ASSIGNMENT:
Pictures are to be dropped, and only the lines from the one containing "Click 'Recomendamos o" through the end of the data below are to be reproduced as written.

DATA EXTRACTS:
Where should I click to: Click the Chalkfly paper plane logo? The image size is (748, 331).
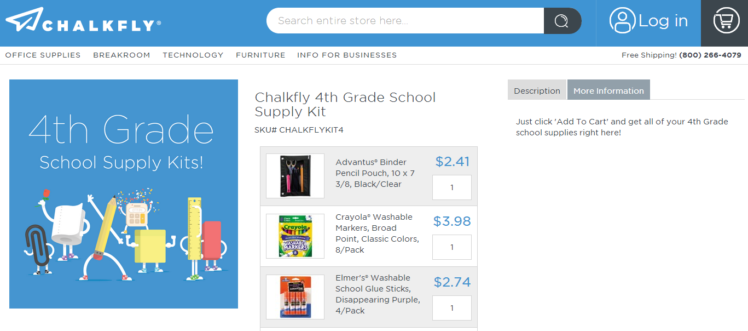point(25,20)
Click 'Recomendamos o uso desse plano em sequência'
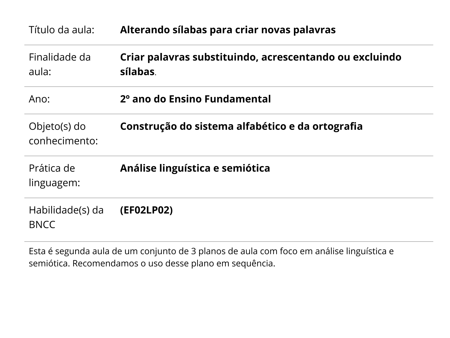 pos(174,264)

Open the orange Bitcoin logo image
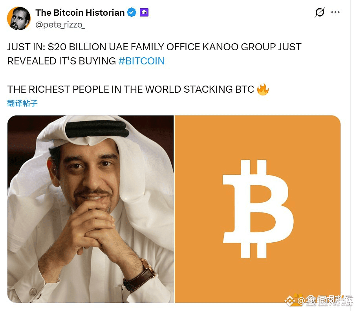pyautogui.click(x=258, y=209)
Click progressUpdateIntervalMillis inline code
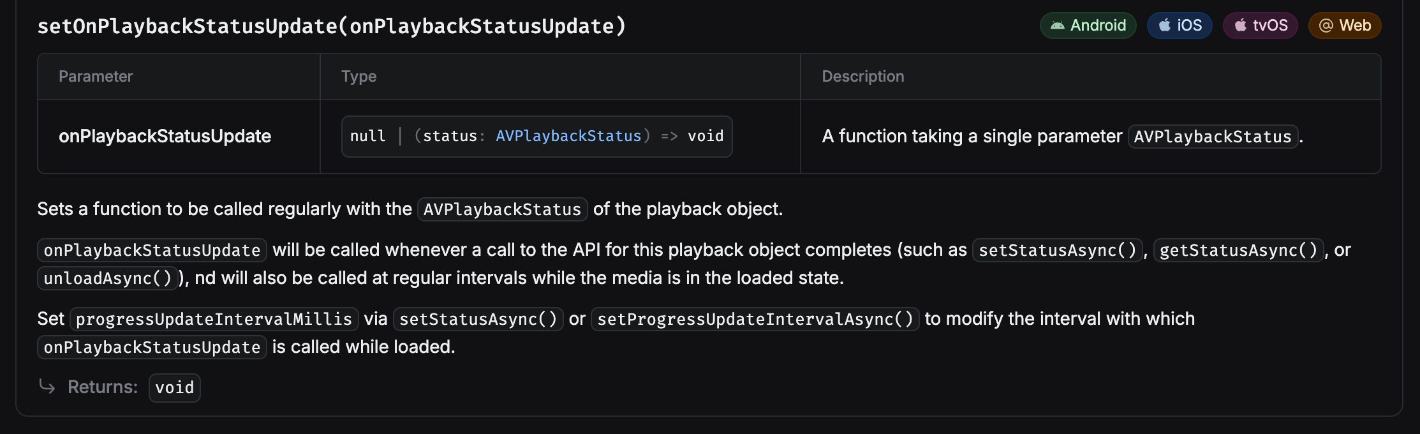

TASK SOLUTION:
Click 'Recomendamos o uso desse plano em sequência'
 pos(174,264)

Open the orange Bitcoin logo image
pyautogui.click(x=258, y=209)
Click progressUpdateIntervalMillis inline code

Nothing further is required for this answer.